Bela's Village (Score & Parts)-WW5
Composer: Berners, John
Publisher: Cimarron Music Press
Edition: 1592
$20.00
for woodwind quintet
by John Berners- American composer and musicologist
- Oh, Wanderer
- Sweet Pastry
- Village Council
- Lovely Zorna Zorka
The Bela in the title refers to Bela Bartok, the 20th century Hungarian composer who used folk music of his region as inspiration for his own brilliant concert music. While he is rightly remembered today as a great composer, Bartok spent almost equal time and energy working as a musicologist, seeking and writing down peasant music in remote villages all over Hungary, Romania, and the Balkans, to preserve music before it was lost to the advance of commercial society.
The melodies themselves have an irresistible, expressive and fresh quality to them. Often irregular and earthy, they are unlike what any trained composer would create. Each one is the product of generations of anonymous musicians, and as such is really a natural phenomenon more than an individual artwork. Bartok regarded each of these melodies as perfect, like a flower or gemstone is perfect.

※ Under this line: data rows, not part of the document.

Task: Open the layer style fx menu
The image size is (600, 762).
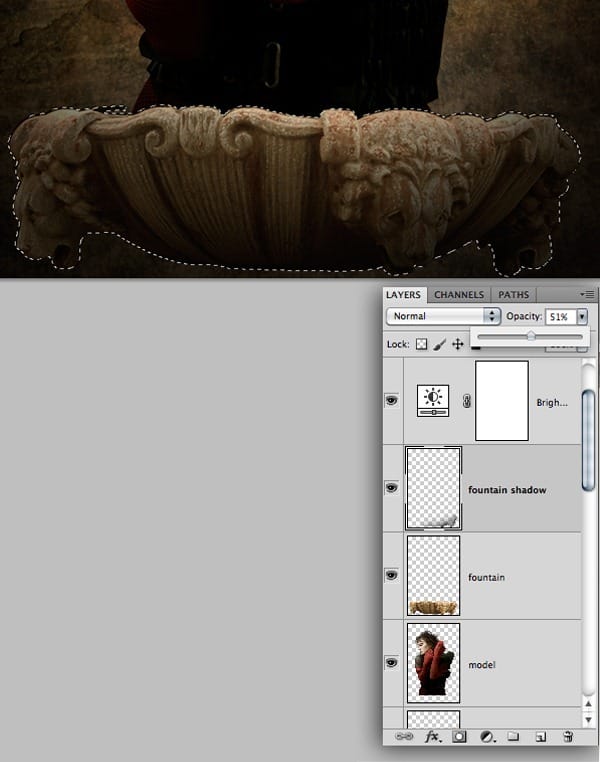Action: tap(433, 737)
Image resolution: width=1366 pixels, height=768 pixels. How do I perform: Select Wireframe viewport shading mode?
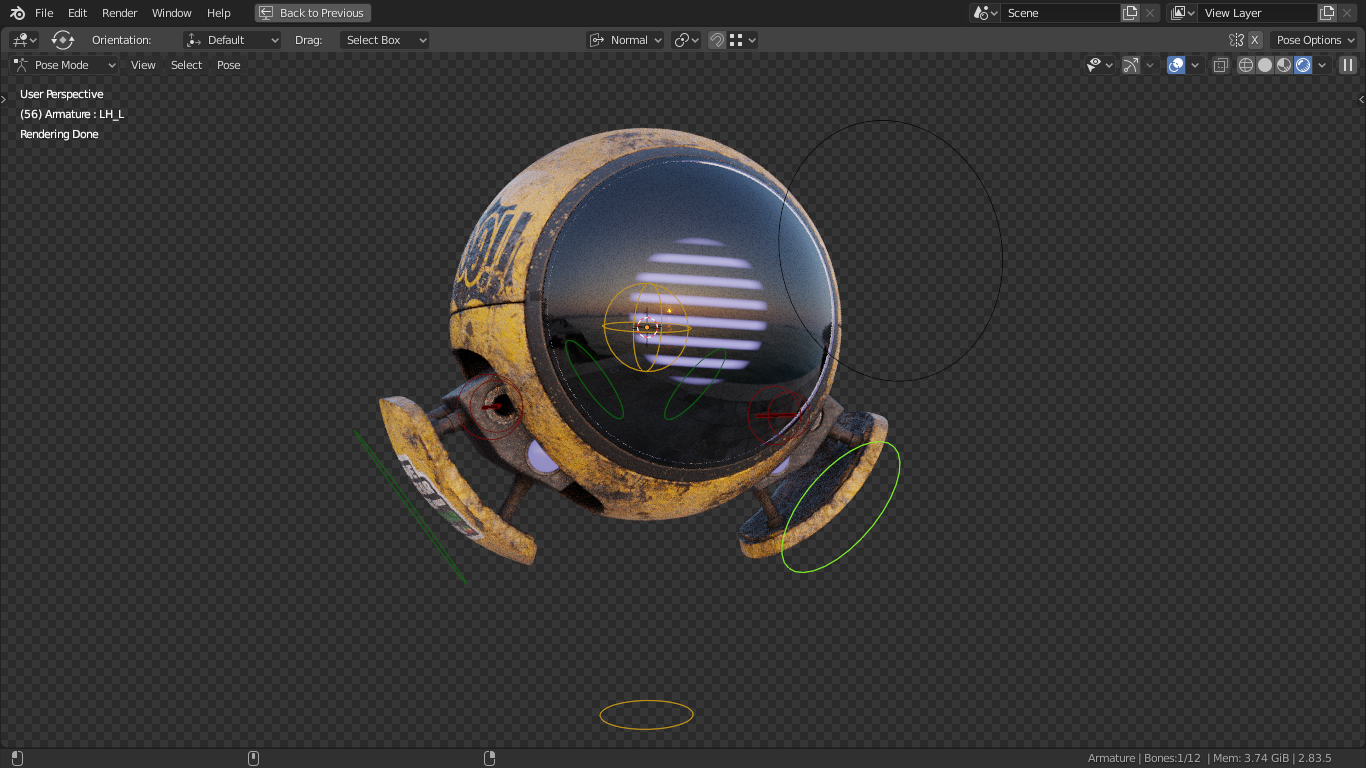[1246, 65]
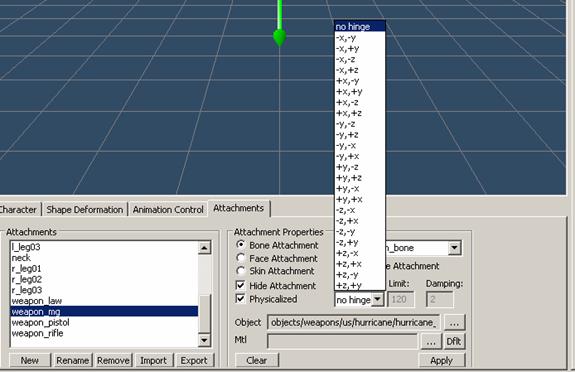Screen dimensions: 575x372
Task: Click attachments list scroll down arrow
Action: pos(204,340)
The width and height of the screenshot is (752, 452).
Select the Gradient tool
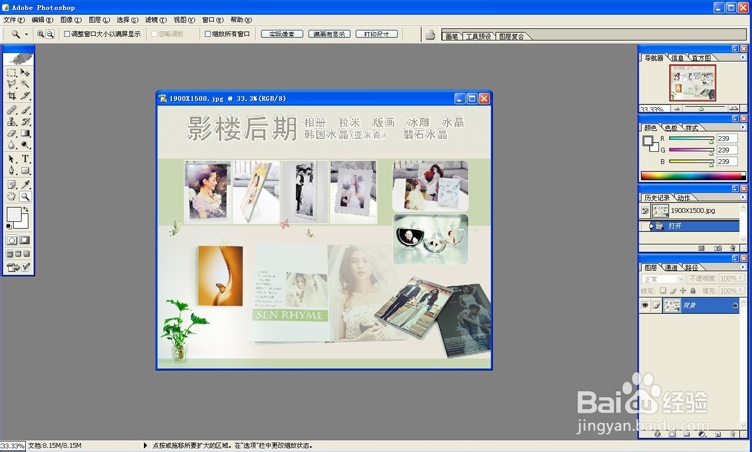(25, 134)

Berners' composition started with an assignment given his composition class. For this project, students worked with folk melodies actually collected by Bartok. Following Bartok's practice, students use their chosen melody as raw material for a piano composition. They were free to adapt the tune in any way, and add accompaniment, often of a dissonant or modern variety.
Bela's Village is made in just this way, starting with four tunes collected by Bartok, adapting them , and setting them for woodwind quintet. This piece echoes Bartok's style to some degree, to evoke life in a peasant village and to serve as a tribute to one of the author's favorite composers.